# chlorodrol: any tries, PCT?



## GamecockU (Mar 17, 2008)

Hey all, im new to these forums.  Im 5'11, 185 right now, and im actually cutting to 170 for an MMA fight within the next few months.  I went to my local nutrition store and the guy sold me on a box of Chlorodrol 50, and gave me a bottle of Trib 750 to start taking 2 weeks into the cycle.  He said that is all I need for PCT, however from looking at various sites, I have noticed recommendations of much more than that.  Can anyone tell me a typical PCT for this?  I hear it is a very mild steroid and the chances of gyno are slim, however I want to have something incase I do notice it.  What can I get for that scenario, and where do I pick it up?  

Thanks for the help!


----------



## workingatit43 (Mar 17, 2008)

Hi have you started the cycle yet? If you have not i would suggest getting Cycle Support and take that for 2 weeks before you start the cycle and then continue to use it during your cycle.
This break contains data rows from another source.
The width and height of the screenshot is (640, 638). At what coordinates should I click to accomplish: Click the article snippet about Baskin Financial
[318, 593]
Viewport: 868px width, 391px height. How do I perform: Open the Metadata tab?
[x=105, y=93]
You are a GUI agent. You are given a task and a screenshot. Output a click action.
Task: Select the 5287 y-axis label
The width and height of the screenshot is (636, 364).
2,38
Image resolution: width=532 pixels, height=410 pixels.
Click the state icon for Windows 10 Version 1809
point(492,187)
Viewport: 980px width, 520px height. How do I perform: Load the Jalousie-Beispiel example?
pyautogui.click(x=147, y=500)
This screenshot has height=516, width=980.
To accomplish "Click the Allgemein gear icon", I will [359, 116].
The pct he suggested in my opinion is not wise i am running the same compound and there is no way i would take that chance it can and probally will cause some shutdown. I have Post Cycle Support for my pct along with a test booster(Anabolic Matrix) and a cortisol blocker(Lean Xtreme)and i also have a SERM(Nolva) on hand.
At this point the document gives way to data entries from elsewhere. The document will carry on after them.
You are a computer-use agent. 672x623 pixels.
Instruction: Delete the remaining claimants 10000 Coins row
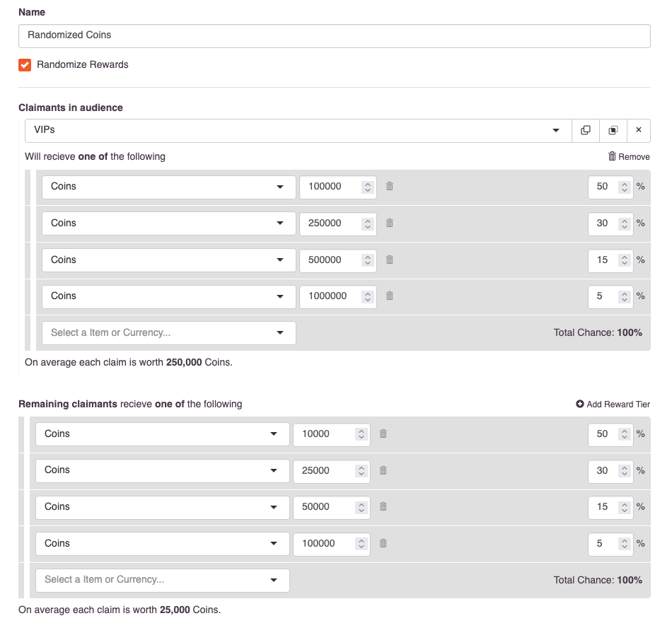pos(383,433)
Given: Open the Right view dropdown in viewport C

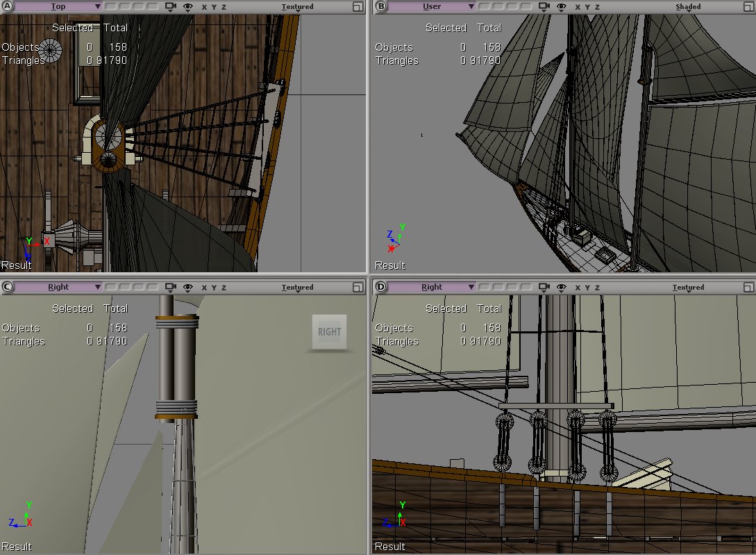Looking at the screenshot, I should click(58, 288).
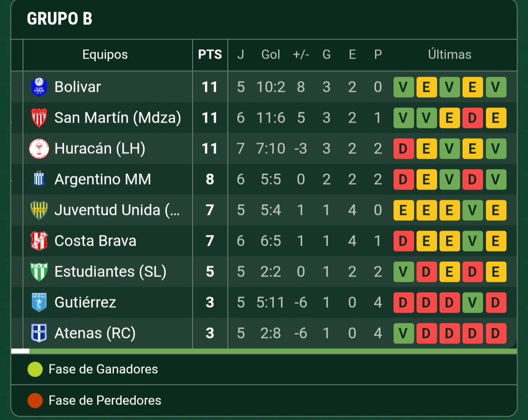Viewport: 528px width, 420px height.
Task: Select the Últimas column header
Action: pyautogui.click(x=450, y=55)
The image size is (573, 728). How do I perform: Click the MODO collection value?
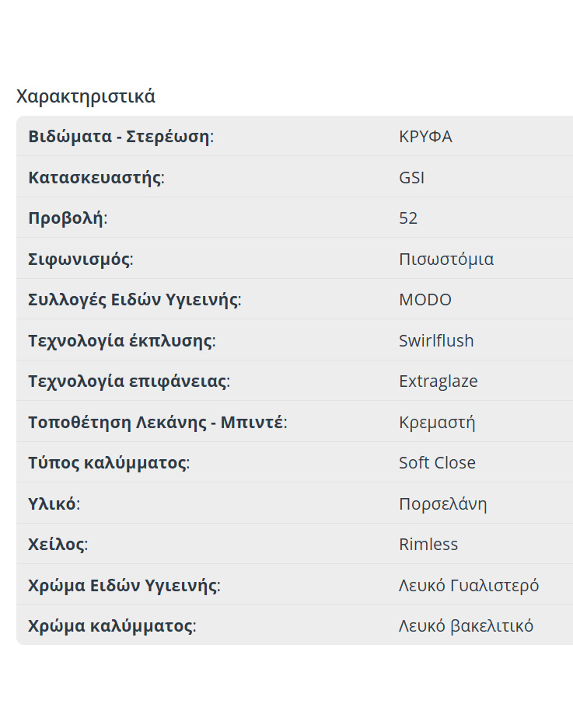point(425,300)
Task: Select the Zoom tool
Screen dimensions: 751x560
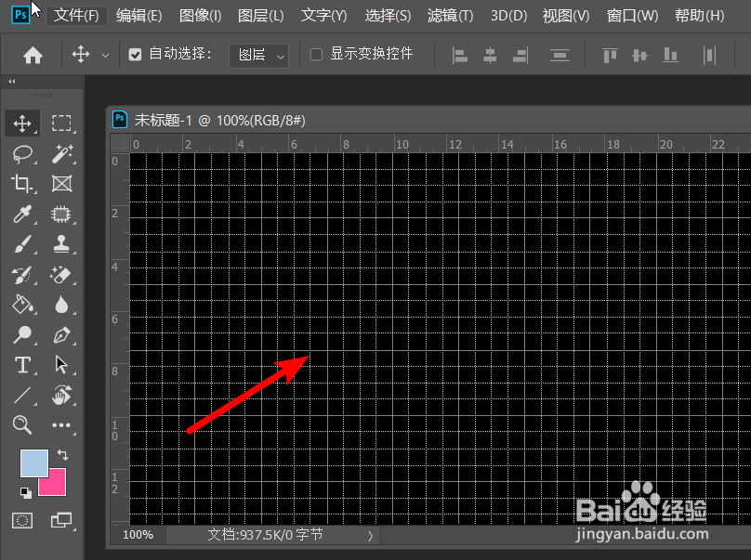Action: pyautogui.click(x=22, y=425)
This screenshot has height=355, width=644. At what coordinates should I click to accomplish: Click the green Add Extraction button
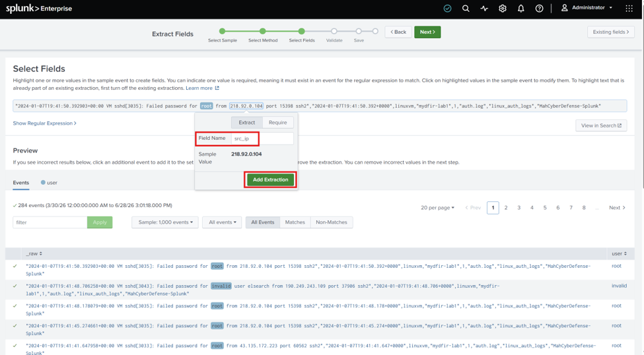tap(270, 179)
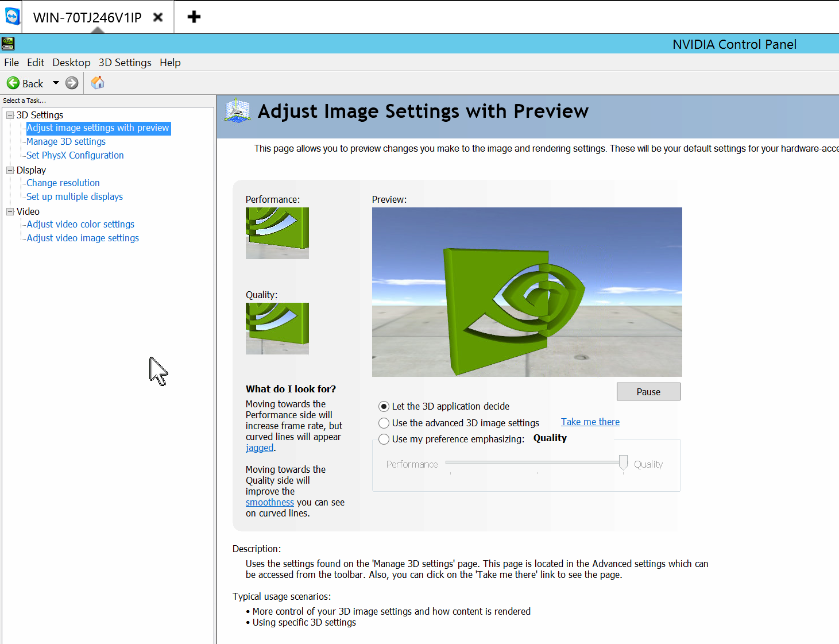The height and width of the screenshot is (644, 839).
Task: Click the Forward navigation arrow icon
Action: click(x=71, y=83)
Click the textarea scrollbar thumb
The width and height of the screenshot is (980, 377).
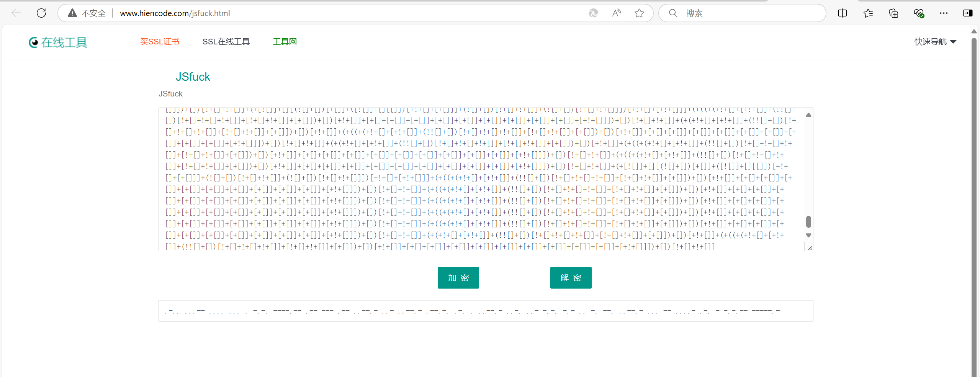pyautogui.click(x=808, y=222)
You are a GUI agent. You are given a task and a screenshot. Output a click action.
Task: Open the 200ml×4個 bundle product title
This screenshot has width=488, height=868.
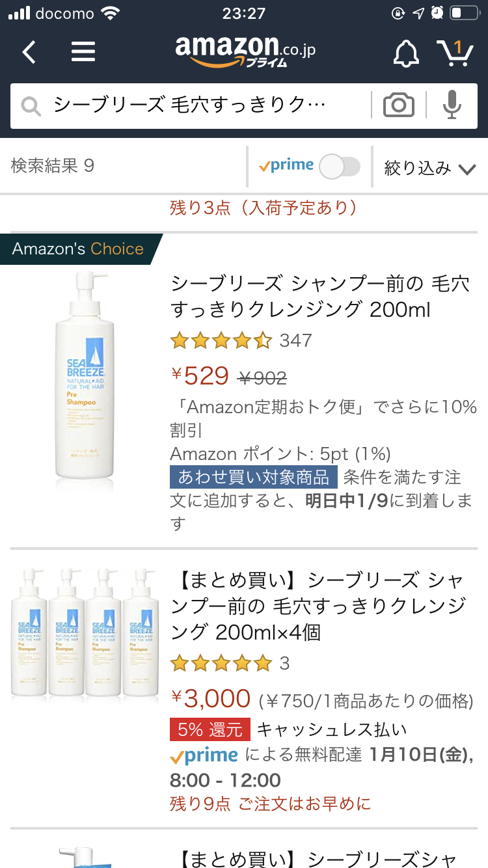[319, 605]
If you need any help or have any questions please ask if you are going to or are already running this let's do it safe take care bro


----------



## GamecockU (Mar 17, 2008)

Well, I am trying to find a good post cycle therapy to take, and I have seen many suggestions as far as oxo6 and stuff like that.  However, I have seen so many different responses that im not sure which is really right for me.  I want to do this as safe and effectively as possible.  I havent started the cycle yet, and I could wait two weeks if needed.  Where can one find Nolva incase of gyno, it is a prescription right?  Also, what is a good line up for post cycle?  Im lost as far as when to start taking what, etc.  So much research and I think I am more lost than ever!  Also, what does the cortisol blocker do??


----------



## workingatit43 (Mar 17, 2008)

GamecockU said:


> Well, I am trying to find a good post cycle therapy to take, and I have seen many suggestions as far as oxo6 and stuff like that.  However, I have seen so many different responses that im not sure which is really right for me.  I want to do this as safe and effectively as possible.  I havent started the cycle yet, and I could wait two weeks if needed.  Where can one find Nolva incase of gyno, it is a prescription right?  Also, what is a good line up for post cycle?  Im lost as far as when to start taking what, etc.  So much research and I think I am more lost than ever!  Also, what does the cortisol blocker do??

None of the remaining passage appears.